Available data:
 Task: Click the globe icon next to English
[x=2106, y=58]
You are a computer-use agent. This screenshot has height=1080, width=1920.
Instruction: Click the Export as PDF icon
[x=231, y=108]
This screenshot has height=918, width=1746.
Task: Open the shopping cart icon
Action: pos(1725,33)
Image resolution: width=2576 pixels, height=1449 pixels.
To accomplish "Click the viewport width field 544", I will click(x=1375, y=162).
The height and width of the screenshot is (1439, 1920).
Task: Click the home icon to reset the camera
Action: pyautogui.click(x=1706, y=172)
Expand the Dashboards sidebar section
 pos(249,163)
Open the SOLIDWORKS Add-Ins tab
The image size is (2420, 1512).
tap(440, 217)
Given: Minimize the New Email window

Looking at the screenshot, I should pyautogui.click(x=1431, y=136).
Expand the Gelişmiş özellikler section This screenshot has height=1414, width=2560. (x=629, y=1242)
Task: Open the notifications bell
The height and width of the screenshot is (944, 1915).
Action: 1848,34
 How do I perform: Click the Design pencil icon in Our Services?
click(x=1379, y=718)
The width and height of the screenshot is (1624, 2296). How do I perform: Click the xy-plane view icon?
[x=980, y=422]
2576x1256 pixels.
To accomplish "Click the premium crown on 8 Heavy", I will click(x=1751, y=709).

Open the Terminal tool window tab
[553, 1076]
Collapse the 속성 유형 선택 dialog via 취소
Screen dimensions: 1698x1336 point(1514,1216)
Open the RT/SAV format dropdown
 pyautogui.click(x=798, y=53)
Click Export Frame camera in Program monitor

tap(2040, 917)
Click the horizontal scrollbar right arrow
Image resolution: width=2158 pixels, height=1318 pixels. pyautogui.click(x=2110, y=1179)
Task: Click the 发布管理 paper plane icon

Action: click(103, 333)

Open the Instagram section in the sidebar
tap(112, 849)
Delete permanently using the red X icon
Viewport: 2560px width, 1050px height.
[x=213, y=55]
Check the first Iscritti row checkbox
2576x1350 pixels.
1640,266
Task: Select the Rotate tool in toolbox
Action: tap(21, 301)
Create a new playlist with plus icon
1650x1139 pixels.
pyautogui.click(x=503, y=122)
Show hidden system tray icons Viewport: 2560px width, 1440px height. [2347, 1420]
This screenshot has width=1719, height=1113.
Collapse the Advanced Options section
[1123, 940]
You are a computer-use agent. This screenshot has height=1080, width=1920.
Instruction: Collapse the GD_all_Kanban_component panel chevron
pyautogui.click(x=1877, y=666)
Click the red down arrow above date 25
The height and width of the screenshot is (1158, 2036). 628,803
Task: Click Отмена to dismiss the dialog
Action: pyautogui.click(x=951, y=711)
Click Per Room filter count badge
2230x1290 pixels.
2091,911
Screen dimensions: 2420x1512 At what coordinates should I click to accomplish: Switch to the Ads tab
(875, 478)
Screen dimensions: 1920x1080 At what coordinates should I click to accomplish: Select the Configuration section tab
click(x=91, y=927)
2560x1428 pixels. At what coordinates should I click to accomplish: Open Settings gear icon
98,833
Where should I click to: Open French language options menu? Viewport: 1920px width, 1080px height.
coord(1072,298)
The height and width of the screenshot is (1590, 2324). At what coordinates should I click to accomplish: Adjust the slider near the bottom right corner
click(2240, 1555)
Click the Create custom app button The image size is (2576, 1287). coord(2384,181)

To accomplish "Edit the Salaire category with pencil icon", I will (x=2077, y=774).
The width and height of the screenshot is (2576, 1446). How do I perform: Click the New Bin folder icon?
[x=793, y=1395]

What to produce:
Print out all of the records above, word for word.

Response below:
 Task: Click the globe icon next to English
[x=2106, y=58]
You are a computer-use agent. This screenshot has height=1080, width=1920.
Instruction: Click the Export as PDF icon
[x=231, y=108]
This screenshot has height=918, width=1746.
Task: Open the shopping cart icon
Action: pos(1725,33)
Image resolution: width=2576 pixels, height=1449 pixels.
To accomplish "Click the viewport width field 544", I will click(x=1375, y=162).
The height and width of the screenshot is (1439, 1920).
Task: Click the home icon to reset the camera
Action: pyautogui.click(x=1706, y=172)
Expand the Dashboards sidebar section
 pos(249,163)
Open the SOLIDWORKS Add-Ins tab
The image size is (2420, 1512).
tap(440, 217)
Given: Minimize the New Email window

Looking at the screenshot, I should pyautogui.click(x=1431, y=136).
Expand the Gelişmiş özellikler section This screenshot has height=1414, width=2560. (x=629, y=1242)
Task: Open the notifications bell
The height and width of the screenshot is (944, 1915).
Action: 1848,34
 How do I perform: Click the Design pencil icon in Our Services?
click(x=1379, y=718)
The width and height of the screenshot is (1624, 2296). How do I perform: Click the xy-plane view icon?
[x=980, y=422]
2576x1256 pixels.
To accomplish "Click the premium crown on 8 Heavy", I will click(x=1751, y=709).

Open the Terminal tool window tab
[553, 1076]
Collapse the 속성 유형 선택 dialog via 취소
Screen dimensions: 1698x1336 point(1514,1216)
Open the RT/SAV format dropdown
 pyautogui.click(x=798, y=53)
Click Export Frame camera in Program monitor

tap(2040, 917)
Click the horizontal scrollbar right arrow
Image resolution: width=2158 pixels, height=1318 pixels. pyautogui.click(x=2110, y=1179)
Task: Click the 发布管理 paper plane icon

Action: click(103, 333)

Open the Instagram section in the sidebar
tap(112, 849)
Delete permanently using the red X icon
Viewport: 2560px width, 1050px height.
[x=213, y=55]
Check the first Iscritti row checkbox
2576x1350 pixels.
1640,266
Task: Select the Rotate tool in toolbox
Action: tap(21, 301)
Create a new playlist with plus icon
1650x1139 pixels.
pyautogui.click(x=503, y=122)
Show hidden system tray icons Viewport: 2560px width, 1440px height. [2347, 1420]
This screenshot has width=1719, height=1113.
Collapse the Advanced Options section
[1123, 940]
You are a computer-use agent. This screenshot has height=1080, width=1920.
Instruction: Collapse the GD_all_Kanban_component panel chevron
pyautogui.click(x=1877, y=666)
Click the red down arrow above date 25
The height and width of the screenshot is (1158, 2036). 628,803
Task: Click Отмена to dismiss the dialog
Action: pyautogui.click(x=951, y=711)
Click Per Room filter count badge
2230x1290 pixels.
2091,911
Screen dimensions: 2420x1512 At what coordinates should I click to accomplish: Switch to the Ads tab
(875, 478)
Screen dimensions: 1920x1080 At what coordinates should I click to accomplish: Select the Configuration section tab
click(x=91, y=927)
2560x1428 pixels. At what coordinates should I click to accomplish: Open Settings gear icon
98,833
Where should I click to: Open French language options menu? Viewport: 1920px width, 1080px height.
coord(1072,298)
The height and width of the screenshot is (1590, 2324). At what coordinates should I click to accomplish: Adjust the slider near the bottom right corner
click(2240, 1555)
Click the Create custom app button The image size is (2576, 1287). coord(2384,181)

To accomplish "Edit the Salaire category with pencil icon", I will (x=2077, y=774).
The width and height of the screenshot is (2576, 1446). How do I perform: Click the New Bin folder icon?
[x=793, y=1395]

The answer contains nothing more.